What is needed is a copy of each line in the listing that contains "more".

---*---

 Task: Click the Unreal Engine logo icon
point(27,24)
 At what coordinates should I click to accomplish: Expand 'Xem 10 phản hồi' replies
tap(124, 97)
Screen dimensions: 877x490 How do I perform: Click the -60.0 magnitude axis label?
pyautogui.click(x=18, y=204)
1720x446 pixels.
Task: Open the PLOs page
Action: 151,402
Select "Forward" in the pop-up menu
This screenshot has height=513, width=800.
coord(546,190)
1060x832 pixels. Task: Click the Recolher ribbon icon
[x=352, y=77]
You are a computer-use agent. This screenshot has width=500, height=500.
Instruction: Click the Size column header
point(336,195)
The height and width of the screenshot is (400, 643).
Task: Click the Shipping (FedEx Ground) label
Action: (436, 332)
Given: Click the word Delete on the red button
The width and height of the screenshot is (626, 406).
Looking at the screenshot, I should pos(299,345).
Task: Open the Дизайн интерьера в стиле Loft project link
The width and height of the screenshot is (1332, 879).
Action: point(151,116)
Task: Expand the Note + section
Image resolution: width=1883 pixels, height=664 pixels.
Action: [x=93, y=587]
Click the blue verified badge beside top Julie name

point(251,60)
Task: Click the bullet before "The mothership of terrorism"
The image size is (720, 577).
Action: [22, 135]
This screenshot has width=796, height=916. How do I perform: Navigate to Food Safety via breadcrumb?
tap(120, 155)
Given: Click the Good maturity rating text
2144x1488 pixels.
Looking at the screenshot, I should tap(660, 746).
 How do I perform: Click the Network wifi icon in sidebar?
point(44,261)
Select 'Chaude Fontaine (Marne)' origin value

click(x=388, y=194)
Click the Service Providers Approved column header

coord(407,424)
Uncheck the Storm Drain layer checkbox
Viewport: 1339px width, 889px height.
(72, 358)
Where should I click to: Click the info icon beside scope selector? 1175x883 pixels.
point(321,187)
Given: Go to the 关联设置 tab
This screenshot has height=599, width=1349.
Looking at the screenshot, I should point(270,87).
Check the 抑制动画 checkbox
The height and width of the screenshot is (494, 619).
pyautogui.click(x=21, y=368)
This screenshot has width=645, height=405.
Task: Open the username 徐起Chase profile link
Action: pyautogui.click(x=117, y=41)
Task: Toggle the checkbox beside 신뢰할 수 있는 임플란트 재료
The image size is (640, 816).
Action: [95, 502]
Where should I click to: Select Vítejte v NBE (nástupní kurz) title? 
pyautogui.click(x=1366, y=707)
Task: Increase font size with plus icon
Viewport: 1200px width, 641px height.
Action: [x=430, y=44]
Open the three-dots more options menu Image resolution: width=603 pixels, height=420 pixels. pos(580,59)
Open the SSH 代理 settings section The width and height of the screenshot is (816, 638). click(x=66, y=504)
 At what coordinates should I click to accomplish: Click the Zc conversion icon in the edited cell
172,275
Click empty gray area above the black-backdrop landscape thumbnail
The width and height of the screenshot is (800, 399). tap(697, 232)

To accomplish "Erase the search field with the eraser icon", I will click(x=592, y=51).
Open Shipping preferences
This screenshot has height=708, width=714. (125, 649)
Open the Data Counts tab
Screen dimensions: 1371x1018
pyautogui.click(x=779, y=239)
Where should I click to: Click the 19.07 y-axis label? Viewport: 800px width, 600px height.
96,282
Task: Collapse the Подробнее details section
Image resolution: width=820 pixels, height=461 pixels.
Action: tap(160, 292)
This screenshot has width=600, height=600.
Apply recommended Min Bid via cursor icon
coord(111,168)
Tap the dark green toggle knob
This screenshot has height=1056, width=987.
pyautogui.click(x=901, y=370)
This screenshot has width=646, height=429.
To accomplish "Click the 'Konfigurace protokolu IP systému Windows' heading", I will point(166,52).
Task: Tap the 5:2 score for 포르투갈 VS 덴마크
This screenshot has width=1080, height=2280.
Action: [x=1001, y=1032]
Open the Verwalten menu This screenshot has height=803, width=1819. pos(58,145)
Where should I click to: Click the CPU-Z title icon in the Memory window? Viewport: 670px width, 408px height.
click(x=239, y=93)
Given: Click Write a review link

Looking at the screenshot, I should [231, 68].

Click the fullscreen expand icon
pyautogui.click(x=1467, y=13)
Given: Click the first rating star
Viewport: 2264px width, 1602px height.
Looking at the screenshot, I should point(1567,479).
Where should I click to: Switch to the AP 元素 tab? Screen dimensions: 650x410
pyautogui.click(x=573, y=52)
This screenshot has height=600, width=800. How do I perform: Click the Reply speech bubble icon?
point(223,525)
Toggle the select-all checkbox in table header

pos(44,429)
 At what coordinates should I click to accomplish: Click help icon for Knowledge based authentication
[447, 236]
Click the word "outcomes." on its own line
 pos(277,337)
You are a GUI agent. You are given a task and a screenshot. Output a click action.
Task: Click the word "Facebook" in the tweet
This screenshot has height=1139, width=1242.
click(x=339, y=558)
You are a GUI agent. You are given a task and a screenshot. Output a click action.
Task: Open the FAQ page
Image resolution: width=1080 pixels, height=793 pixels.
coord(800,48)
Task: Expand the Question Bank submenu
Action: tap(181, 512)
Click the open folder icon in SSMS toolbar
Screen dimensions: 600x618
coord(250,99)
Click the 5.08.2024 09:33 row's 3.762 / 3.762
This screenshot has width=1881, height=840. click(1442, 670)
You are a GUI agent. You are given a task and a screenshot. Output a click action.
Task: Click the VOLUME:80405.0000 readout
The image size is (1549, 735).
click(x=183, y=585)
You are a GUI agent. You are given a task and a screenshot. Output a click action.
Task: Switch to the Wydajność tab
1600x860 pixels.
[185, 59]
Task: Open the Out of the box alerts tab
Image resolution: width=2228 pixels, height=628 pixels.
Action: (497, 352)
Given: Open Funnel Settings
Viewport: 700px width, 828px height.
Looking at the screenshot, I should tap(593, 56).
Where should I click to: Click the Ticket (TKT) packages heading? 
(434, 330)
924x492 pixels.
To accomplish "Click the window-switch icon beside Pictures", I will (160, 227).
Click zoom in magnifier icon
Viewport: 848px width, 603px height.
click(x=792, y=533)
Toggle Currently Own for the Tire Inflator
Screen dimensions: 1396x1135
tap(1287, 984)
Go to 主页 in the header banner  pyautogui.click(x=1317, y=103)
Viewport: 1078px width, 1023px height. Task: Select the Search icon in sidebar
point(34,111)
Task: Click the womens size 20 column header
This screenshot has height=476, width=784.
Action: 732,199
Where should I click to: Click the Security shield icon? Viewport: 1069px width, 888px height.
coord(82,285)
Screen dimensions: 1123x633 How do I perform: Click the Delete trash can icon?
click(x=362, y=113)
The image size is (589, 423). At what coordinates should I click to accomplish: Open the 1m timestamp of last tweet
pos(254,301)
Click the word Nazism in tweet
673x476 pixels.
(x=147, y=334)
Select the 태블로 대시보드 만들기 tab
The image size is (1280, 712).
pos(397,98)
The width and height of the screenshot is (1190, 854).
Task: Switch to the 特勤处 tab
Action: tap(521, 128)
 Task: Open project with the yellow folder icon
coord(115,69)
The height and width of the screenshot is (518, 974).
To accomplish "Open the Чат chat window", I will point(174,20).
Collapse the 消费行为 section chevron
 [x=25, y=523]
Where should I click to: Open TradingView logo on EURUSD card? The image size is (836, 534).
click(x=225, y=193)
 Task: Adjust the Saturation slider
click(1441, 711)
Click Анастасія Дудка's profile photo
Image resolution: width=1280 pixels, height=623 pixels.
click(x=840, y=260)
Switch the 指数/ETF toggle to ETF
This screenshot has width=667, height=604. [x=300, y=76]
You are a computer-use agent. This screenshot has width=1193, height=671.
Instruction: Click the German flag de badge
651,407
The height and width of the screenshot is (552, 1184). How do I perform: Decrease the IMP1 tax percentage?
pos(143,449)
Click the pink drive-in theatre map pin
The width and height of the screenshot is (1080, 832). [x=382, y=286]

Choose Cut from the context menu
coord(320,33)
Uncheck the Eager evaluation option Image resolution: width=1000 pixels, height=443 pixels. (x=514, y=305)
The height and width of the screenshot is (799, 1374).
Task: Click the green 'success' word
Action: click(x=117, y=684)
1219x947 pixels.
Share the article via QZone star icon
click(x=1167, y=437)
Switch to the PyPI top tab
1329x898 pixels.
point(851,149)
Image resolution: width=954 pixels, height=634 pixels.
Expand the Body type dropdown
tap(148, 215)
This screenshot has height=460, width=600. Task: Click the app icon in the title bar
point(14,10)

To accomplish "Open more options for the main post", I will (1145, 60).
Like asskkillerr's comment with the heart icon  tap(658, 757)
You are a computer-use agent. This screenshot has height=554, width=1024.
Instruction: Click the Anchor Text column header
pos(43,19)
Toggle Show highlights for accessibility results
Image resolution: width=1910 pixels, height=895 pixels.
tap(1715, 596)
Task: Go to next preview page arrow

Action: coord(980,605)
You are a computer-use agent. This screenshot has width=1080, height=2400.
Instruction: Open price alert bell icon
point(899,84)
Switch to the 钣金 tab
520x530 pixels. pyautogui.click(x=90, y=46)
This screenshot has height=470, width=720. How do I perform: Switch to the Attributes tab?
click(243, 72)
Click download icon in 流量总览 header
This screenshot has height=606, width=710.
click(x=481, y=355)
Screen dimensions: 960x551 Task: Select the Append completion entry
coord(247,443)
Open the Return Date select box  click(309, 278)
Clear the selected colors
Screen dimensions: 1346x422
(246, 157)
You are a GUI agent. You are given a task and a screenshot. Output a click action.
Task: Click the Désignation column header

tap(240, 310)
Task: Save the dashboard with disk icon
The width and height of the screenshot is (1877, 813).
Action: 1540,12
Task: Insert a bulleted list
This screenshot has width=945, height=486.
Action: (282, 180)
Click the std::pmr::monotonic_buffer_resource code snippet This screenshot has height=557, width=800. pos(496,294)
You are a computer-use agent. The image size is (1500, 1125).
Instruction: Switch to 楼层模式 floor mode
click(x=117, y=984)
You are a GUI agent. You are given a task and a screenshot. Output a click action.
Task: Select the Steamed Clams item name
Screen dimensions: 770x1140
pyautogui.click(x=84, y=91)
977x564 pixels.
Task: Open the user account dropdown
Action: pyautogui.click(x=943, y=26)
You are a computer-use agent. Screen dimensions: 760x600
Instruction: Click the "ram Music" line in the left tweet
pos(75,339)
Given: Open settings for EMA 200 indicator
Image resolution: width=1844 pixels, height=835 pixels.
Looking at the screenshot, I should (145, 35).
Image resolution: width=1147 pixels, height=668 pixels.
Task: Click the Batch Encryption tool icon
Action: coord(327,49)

---*---

# SOLVED PROBLEM
Open the three-dots more options menu Image resolution: width=603 pixels, height=420 pixels. pos(580,59)
To accomplish "Open more options for the main post", I will (1145, 60).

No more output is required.